Je suis conscient que le Maroc fait beaucoup pour nous. Le Royaume reçoit chaque année 3.000 étudiants et nous sommes actuellement plus de 14.000 étudiants boursiers. Mais il y a un problème qui, à mon avis mérite d’être traité dans les plus brefs délais : celui du logement pour les étudiants surtout ceux de la première année dans toutes les villes du Maroc, en priorité les filles. Celles-ci sont souvent victimes de chantage, voire de harcèlements de la part de leurs bailleurs.
Il y a beaucoup de communautés qui sont là et qui n’ont pas de bourses venant de leur pays. Elles n’ont que la bourse de l’AMCI qui est de 1500 dirhams par bimestre. Pour les étudiants qui n’ont pas de bourse venant de leur pays d’origine et qui n’ont pas l’appui de leurs parents, c’est très compliqué. Je ne veux pas m’avancer sur ce point parce qu’on en avait parlé avec l’ambassadeur. Il nous avait proposé une rencontre qui devrait le réunir avec la CESAM et l’AMCI. Cette rencontre va se tenir entre le Bureau national exécutif de la CESAM, le conseil confédéral, les sections régionales, les communautés (c’est-à-dire l’assemblée générale de Rabat). Nous allons rencontrer l’ambassadeur pour vraiment discuter des problèmes urgents et voir les solutions qui peuvent y être apportées. C’est pourquoi je n’aimerais pas trop m’avancer sur ça. C’est déjà en cours. Certainement l’année prochaine, on en aura l’occasion. On voulait le faire avant juin. Mais malheureusement avec cette pandémie, tout est au ralenti. Une fois les activités reprises, nous allons nous pencher de nouveau sur cette rencontre si Dieu le veut.
Cette année-ci, j’ai assisté à de grands événements comme le sommet de l’étudiant africain qui a été organisé au sein de la Cité internationale au mois de décembre.

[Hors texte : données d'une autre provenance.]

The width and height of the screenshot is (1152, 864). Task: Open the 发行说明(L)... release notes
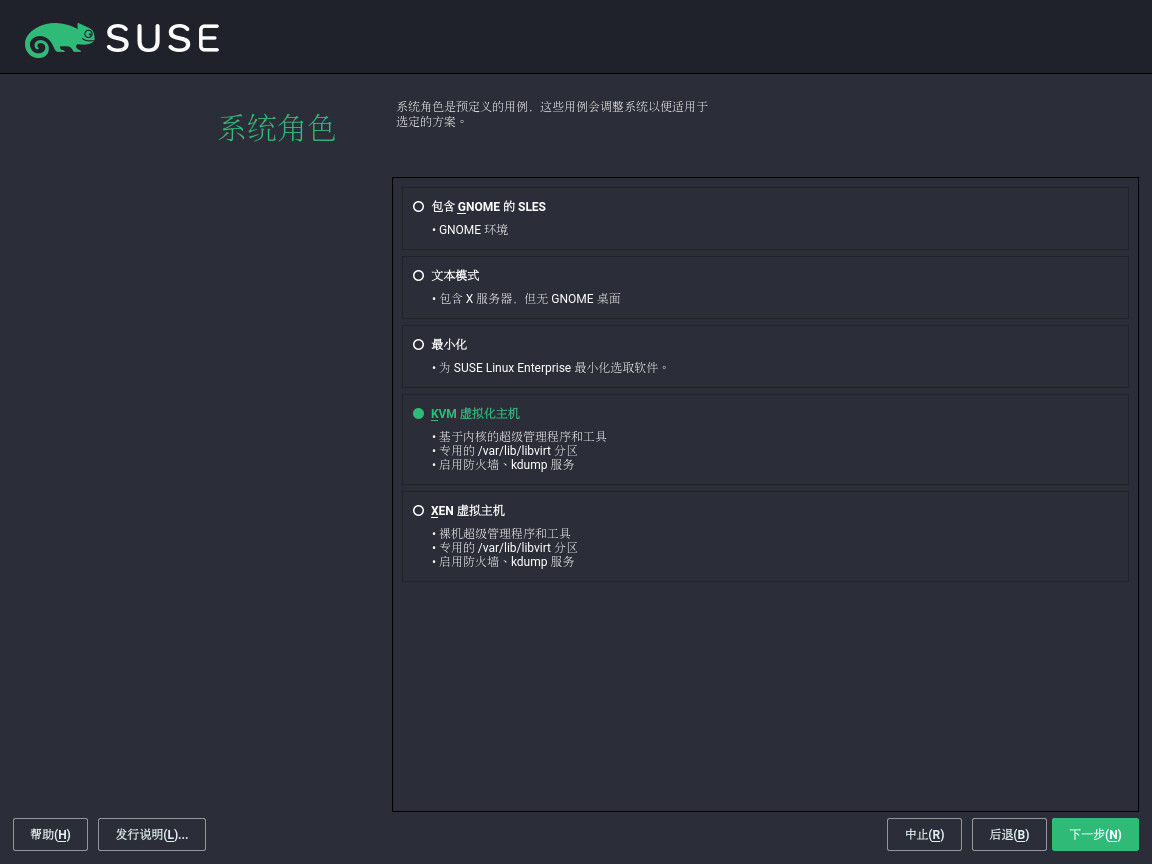(x=152, y=835)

Quelle carrière diplômante ?

Beaucoup pensent que je fais de la diplomatie. Ils ne savent pas que je suis dans une filière scientifique. Un de mes grands-pères disait que les meilleurs diplomates ne sont pas diplomates de carrière. La diplomatie est un don. On est dans un monde où la confiance se fait rare. Si on a la chance d’inspirer confiance, c’est une bénédiction. Après mes études, j’envisage de me lancer dans la diplomatie pour l’expérience que j’ai tirée de la CESAM.

La CESAM/ autorités marquantes que vous avez rencontrées ? Avez-vous déjà rencontré sa Majesté?

Cette année, avec la CESAM et l’AMCI, nous avons pris part au sommet des étudiants africains de la Cité internationale. C’était l’occasion pour moi de m’adresser officiellement en tant que secrétaire de la CESAM aux ministres des affaires étrangères et aux ambassadeurs présents. Notre solidarité à la CESAM était mise en avant. Mais je n’ai pas encore eu l’occasion de rencontrer le Roi. C’est un rêve pour moi. Par contre, j’ai rencontré le ministre des affaires étrangères du Maroc et des ministres du Sénégal. Toutes ces rencontres comptent pour moi. Par ailleurs, ce que j’aime chez les Marocains c’est leur amour pour le pays. Les drapeaux qui pavoisent les rues le montrent. Ils ne vandalisent pas. Ils sont ordonnés.